- [Task brief] Please, without any pictures, transcribe the lines from the one holding "Task: Go back via the Back to blogs link" to the end of the listing, both ends included.

○ ○ ○ ○

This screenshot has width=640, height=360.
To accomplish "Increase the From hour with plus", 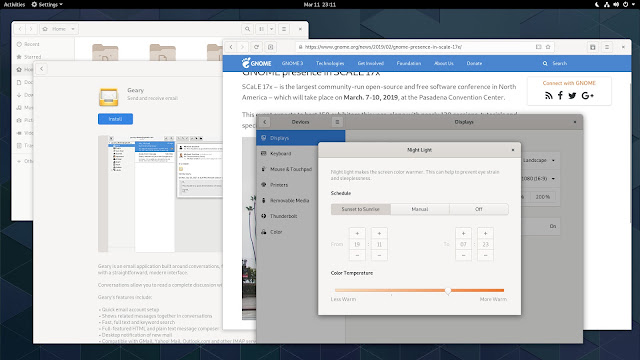I will (x=357, y=233).
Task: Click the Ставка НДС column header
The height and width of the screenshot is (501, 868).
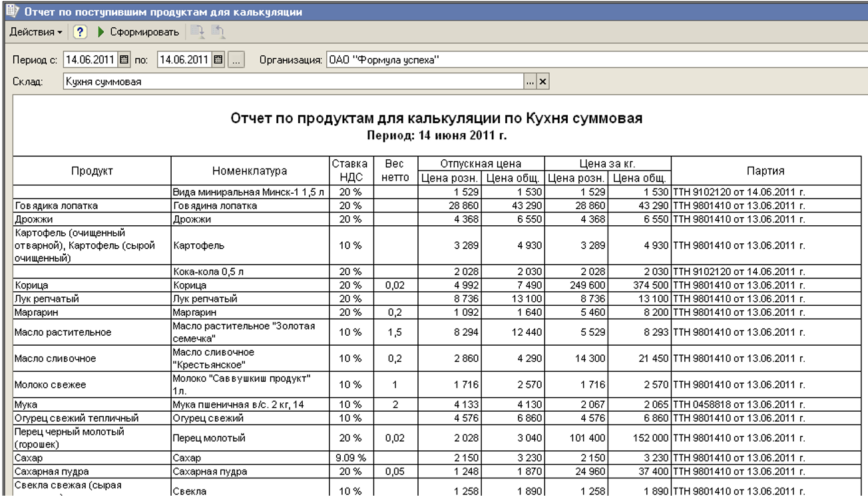Action: [349, 171]
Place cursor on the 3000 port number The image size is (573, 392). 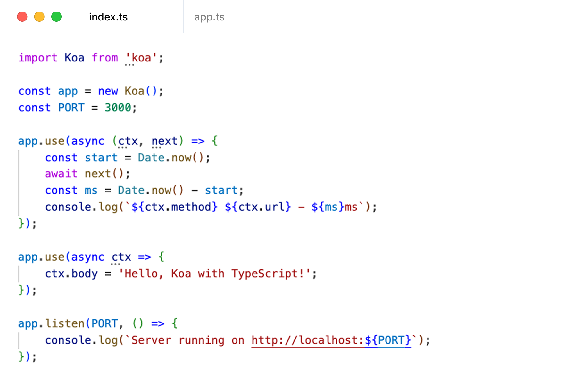118,108
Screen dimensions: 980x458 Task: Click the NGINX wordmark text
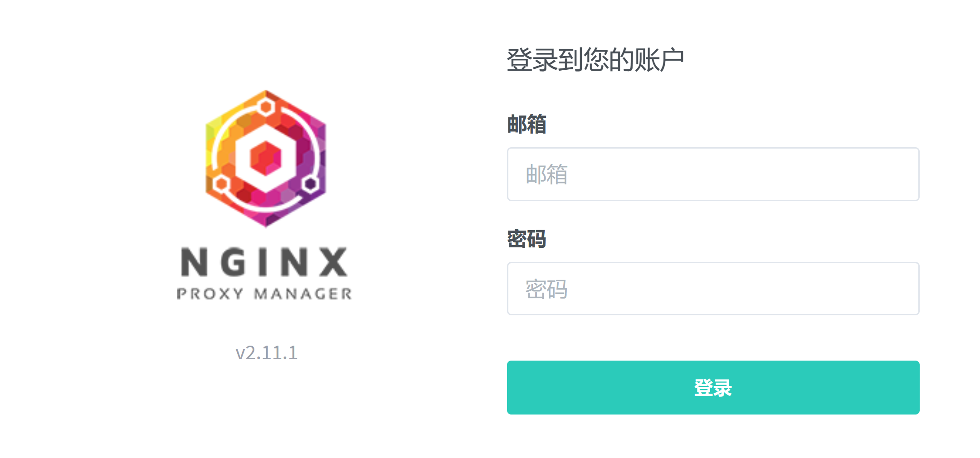tap(264, 262)
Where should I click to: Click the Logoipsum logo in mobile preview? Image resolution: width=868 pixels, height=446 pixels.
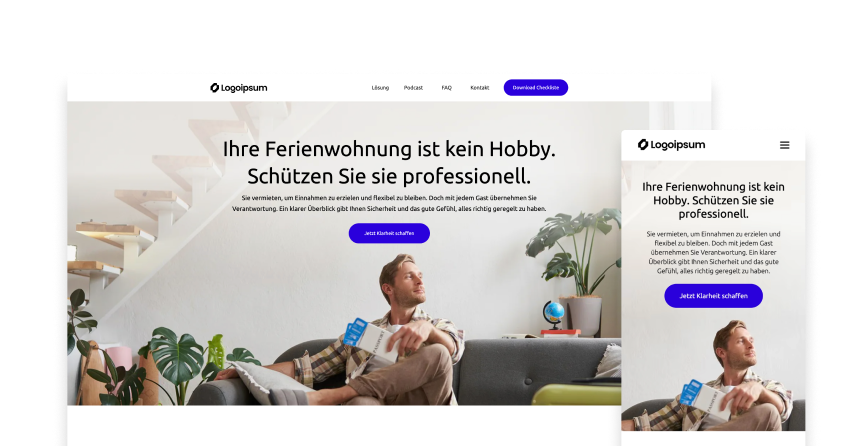click(x=671, y=145)
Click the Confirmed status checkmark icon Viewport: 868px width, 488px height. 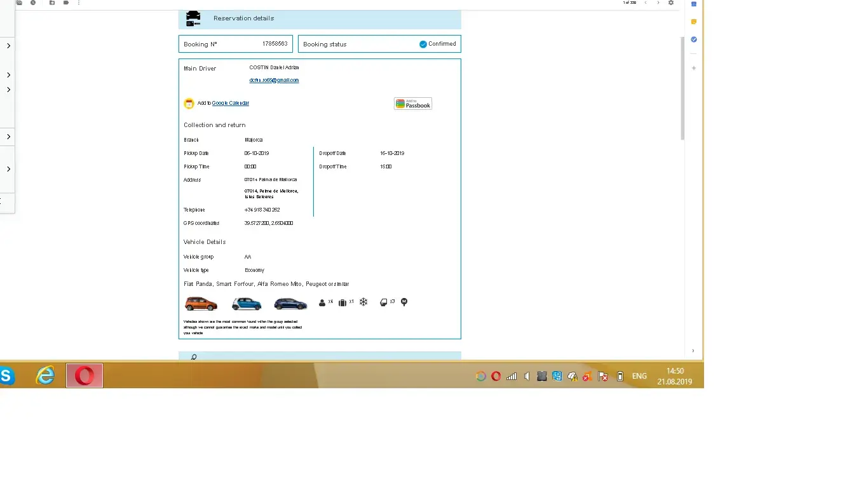pyautogui.click(x=423, y=44)
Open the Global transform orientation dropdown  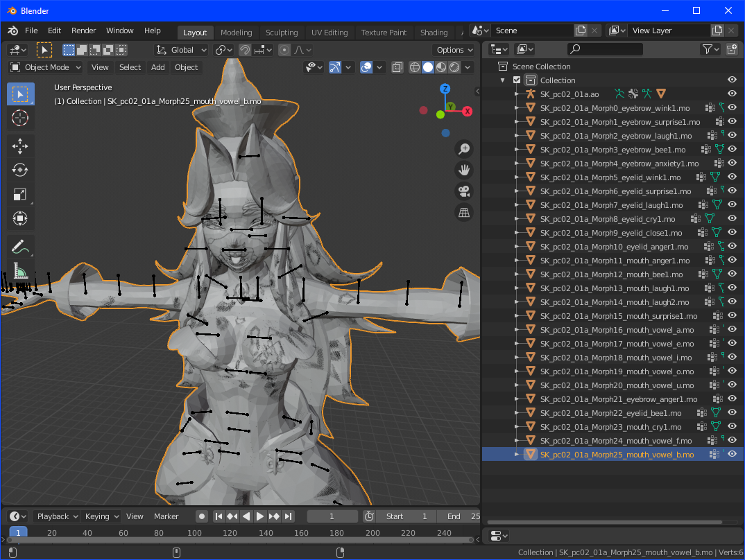(182, 50)
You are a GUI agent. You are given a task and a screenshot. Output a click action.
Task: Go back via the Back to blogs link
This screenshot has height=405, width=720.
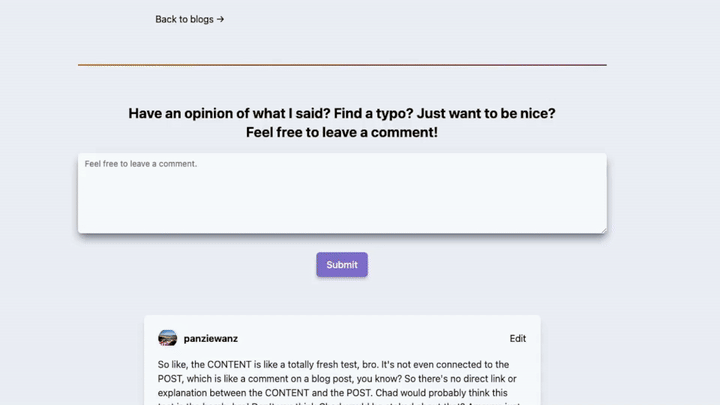(190, 19)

○ ○ ○ ○

- [Response to this task]
Task: Go back via the Back to blogs link
This screenshot has height=405, width=720.
(190, 19)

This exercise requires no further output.